Steve Ballmer and Alan Mulally
Steve Ballmer and Alan Mulally

One of the more interesting candidates we’ve heard discussed as the possible next Microsoft CEO is Ford’s Alan Mulally, interesting in part because he is a pal of Steve Ballmer’s; has repositioned Ford and has roots in the Northwest as the former boss of Boeing’s commercial aircraft business.

But don’t look for Mulally to move to Redmond, at least not anytime soon. The 68-year-old tells Bloomberg News that he’ll continue to serve as CEO of Ford “until at least the end of 2014.”

“I love serving Ford and will continue serving Ford,” Mulally said in an interview with Bloomberg.

Well, who does that leave Microsoft to tap? As Todd Bishop and I discuss in this weekend’s GeekWire radio show, the money right now is on Nokia CEO Stephen Elop.

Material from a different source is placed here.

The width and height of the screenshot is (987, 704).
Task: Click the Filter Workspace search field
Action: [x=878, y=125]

That speculation heated up this week after Microsoft decided to buy Nokia’s mobile phone business for $7.2 billion, with Elop planning to rejoin his former employer as Nokia Executive Vice President of Devices

At 68, Mulally is 11 years older than Ballmer, and my gut says the software giant may go younger for their next CEO. If they want to go very young, they could tap Box CEO Aaron Levie, who grew up on Mercer Island, a few miles from Microsoft’s campus. The 27-year-old has been an outspoken critic of Microsoft over the years, and, interestingly he just tapped former Windows boss Steven Sinofsky as an adviser.

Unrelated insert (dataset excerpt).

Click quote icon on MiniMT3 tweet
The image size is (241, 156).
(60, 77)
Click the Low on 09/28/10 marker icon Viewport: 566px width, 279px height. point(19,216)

Last week, Levie told GeekWire in a lighthearted matter that he’s not interested in the job and has not been approached about the gig. “I think that’s a little bit too difficult of a challenge at the moment,” said Levie with a laugh.

Comments

  • Formermsftie

    Microsoft needs a CEO that is not just able to run it, but gives it a soul.

    • Puhlease

      Like, um…Google?

  • stillin

    Funny I was just thinking about Mulally too yesterday evening. Not only he was successful at Ford and Being and he is a local, but more importantly because with Nokia in MSFT now, the company will need a CEO that understand what it takes to run an enterprise that not only sell air (software) but runs data centers, factories, supply chains, retail stores, etc.. Maybe one of Jeff Immelt’s Lieutenants (Jeff was a cubicle buddy of Steve Ballmer after all) at GE? Someone that managed to get that high in GE, especially the one(s) that are driving their Internet of Things initiative, would probably be a great bet for MSFT.

  • A

    From an organizational point Mulally is perfect for what Microsoft needs to do to become leaner and faster. Their main problem is being 1 to 2 product cycles behind the competition.

    I believed a year ago he would be the top successor and still do today and will next Spring. He can say he won’t leave early but so did Ballmer for the past few years. I think this has been the hopeful plan and conversation.

    Elop would be a disaster. Lacks market common sense.

  • Guest

    MS can’t even change CEOs with agility. No wonder they’re losing.